The term “top obscure” could have been invented for Greek grape varieties like Vidiano. It is a white grape variety coming from Crete, used to produce white dry whites, sometimes aged in oak. Vidiano has been introduced to commercial production over the last decade. Producers agree on a tremendous quality potential, so essentially this is history in the making.
Vidiano originates from the prefecture of Rethymno but now new plantings spread out, not only to Crete but in other regions of mainland Greece as well. The cultivation of Vidiano vines is pretty much work in progress, with producers facing a very steep learning curve. However, it seems that it is a variety that responds badly to high yields, producing grapes that lack structure. It would be interesting to see Vidiano grown in much cooler climates and/or higher altitudes, despite the fact that it is a late ripener.
Wines from Vidiano are leaning more towards a textural style, rather than exploding aromatics. On the nose there are aromas of stone fruits, flowers and, occasionally, sweet herbs. On the palate, Vidiano has a medium to high alcohol content, a creamy, mouth coating texture, balanced by the medium to high acidity. Although Vidiano always has a broad structure and the acidity is never piercing, its wines are never flabby.
Vidiano is clearly capable of “appellation standard” quality, but, given its recent ap- pearance, it appears only in the PDO Handakas-Candia, as a minor blending partner.

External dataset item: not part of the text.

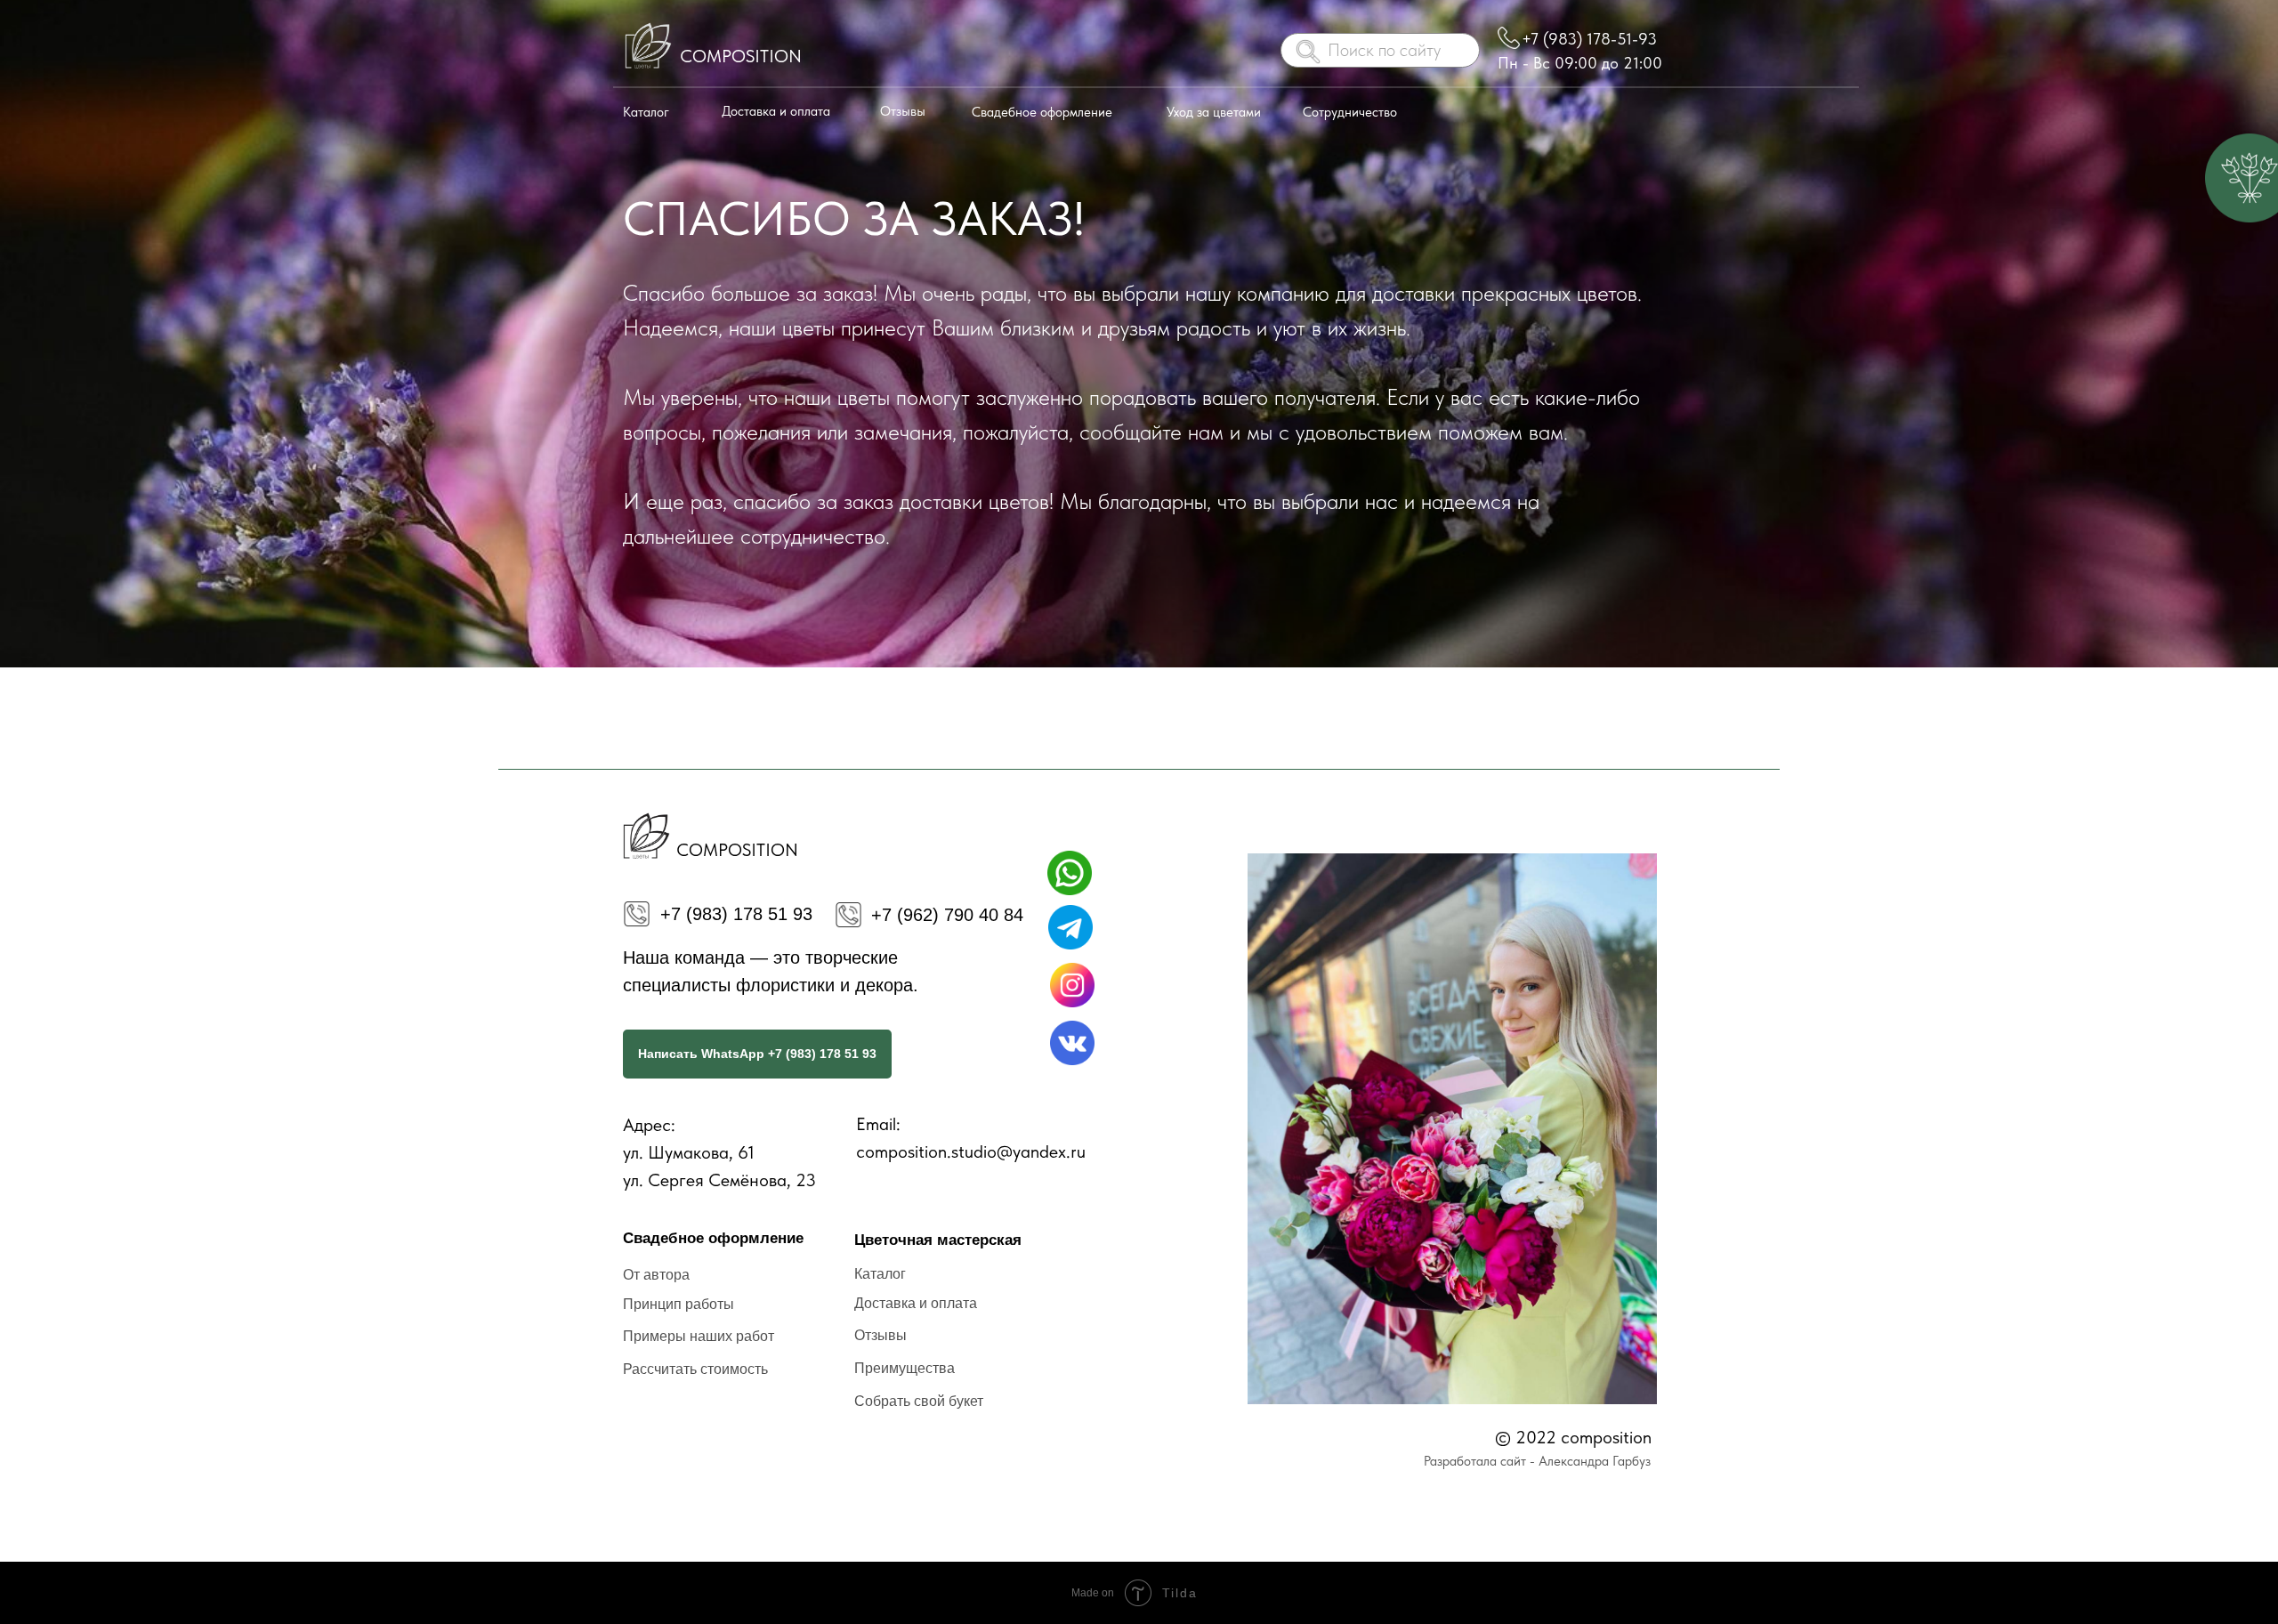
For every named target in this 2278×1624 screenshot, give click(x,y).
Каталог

Most of the varietal examples are PGI Crete.
Connoisseurs almost have to fight to get access to the minuscule amount of bottles finding their way in the marketplace, so drinking a Vidiano is a challenge by itself. It is a wine that develops its personality beautifully when paired with seafood pasta or charcoal grilled fishes. Although the true aging ability of Vidiano is yet to be identified for certain, critics believe that these are wines to age for five years or more.